::: Excerpted records

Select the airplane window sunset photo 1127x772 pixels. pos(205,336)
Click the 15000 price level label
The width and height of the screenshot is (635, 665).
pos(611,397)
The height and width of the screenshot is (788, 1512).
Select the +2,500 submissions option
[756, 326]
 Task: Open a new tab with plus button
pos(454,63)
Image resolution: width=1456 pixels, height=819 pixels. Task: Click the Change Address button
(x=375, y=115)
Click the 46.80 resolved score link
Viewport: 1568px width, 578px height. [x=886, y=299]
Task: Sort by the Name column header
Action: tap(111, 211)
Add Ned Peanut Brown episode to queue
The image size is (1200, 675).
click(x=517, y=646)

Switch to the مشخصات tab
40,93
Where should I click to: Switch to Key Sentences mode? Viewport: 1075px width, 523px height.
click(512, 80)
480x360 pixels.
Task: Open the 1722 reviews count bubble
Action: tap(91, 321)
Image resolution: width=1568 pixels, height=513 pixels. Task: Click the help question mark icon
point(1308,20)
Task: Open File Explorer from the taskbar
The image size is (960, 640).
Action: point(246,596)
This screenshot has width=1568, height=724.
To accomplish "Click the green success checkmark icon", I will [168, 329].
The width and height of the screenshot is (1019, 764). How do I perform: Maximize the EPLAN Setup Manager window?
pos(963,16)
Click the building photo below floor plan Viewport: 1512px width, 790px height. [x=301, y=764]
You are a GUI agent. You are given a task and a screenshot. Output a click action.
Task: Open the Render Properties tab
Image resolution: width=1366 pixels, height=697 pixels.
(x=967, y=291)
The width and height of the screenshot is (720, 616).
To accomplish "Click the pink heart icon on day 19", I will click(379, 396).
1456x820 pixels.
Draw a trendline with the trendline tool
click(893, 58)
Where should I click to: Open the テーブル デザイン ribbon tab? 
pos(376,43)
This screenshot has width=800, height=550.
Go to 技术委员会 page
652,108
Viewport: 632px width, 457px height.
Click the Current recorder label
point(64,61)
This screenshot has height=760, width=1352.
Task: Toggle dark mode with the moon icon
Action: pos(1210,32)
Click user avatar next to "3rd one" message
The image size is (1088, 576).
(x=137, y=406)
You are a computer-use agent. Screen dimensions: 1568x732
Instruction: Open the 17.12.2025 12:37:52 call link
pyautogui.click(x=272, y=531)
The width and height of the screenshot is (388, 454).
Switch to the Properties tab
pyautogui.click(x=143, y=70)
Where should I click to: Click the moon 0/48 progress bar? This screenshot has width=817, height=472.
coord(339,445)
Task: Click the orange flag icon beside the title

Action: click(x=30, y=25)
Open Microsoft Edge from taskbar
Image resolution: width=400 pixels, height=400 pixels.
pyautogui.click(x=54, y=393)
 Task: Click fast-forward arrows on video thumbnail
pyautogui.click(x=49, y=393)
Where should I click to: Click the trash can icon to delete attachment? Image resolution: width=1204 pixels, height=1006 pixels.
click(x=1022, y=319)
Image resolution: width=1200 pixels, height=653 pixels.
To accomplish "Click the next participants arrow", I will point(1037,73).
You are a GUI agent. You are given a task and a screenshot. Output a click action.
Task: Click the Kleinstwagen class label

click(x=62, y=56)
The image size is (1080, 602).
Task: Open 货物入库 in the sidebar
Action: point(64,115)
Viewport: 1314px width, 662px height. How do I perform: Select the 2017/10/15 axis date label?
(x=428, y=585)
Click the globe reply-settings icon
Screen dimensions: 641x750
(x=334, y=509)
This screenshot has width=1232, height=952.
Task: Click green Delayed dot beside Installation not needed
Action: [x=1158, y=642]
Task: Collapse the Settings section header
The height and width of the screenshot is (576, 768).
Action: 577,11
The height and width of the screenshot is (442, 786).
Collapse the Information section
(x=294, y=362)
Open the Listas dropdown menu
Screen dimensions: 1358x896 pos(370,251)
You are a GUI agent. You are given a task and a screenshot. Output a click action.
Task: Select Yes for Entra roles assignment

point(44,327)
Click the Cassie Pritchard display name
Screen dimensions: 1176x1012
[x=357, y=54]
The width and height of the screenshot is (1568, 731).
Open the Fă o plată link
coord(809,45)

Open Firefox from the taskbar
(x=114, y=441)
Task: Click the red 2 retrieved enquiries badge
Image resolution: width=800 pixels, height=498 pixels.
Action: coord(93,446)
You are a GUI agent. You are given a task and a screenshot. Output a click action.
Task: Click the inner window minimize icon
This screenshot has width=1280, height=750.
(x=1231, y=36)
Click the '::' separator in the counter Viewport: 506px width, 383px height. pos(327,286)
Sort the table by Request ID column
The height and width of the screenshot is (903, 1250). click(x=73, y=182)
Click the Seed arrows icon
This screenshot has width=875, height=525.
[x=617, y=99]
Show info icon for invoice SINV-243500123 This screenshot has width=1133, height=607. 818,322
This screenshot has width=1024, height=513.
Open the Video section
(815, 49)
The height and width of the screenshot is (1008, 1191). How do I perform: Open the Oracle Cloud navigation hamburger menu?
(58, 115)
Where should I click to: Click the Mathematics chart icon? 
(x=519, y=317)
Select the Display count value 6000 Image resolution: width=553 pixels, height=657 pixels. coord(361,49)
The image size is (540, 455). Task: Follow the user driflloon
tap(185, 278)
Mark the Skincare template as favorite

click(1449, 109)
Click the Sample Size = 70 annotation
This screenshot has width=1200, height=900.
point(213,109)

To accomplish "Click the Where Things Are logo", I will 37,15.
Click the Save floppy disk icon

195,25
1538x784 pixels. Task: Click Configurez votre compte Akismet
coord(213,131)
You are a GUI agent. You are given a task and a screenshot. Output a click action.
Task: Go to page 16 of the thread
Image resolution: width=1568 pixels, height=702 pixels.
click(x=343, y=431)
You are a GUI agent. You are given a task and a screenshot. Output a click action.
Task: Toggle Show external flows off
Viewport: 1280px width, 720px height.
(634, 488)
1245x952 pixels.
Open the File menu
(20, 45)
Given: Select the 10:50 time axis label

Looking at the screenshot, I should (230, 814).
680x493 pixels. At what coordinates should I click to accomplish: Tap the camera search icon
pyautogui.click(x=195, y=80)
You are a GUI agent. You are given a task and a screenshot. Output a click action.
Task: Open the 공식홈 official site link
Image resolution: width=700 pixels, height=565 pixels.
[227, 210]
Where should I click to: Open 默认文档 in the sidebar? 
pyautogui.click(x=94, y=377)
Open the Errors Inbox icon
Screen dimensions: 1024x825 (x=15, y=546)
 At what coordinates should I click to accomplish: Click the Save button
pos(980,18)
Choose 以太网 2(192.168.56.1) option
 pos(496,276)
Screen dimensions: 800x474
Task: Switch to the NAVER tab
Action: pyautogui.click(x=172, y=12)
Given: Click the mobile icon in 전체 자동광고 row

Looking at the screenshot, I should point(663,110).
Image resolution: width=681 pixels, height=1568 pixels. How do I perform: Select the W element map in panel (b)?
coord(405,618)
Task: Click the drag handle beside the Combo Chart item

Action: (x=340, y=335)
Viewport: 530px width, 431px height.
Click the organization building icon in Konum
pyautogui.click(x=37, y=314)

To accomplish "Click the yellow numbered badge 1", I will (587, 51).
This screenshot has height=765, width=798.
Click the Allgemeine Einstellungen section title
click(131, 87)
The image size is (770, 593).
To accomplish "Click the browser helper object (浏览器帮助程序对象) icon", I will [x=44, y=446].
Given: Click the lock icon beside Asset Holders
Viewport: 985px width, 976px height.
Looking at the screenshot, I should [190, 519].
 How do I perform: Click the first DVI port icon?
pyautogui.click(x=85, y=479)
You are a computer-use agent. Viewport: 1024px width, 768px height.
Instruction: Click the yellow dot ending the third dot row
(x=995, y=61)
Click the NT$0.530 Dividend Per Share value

::::::

§ Prompt
In the listing, find every line containing the word "computer" and list it.

§ Answer section
You are a computer-use agent. Screen dimensions: 1568x732
You are a computer-use agent. Viewport: 1024px width, 768px height.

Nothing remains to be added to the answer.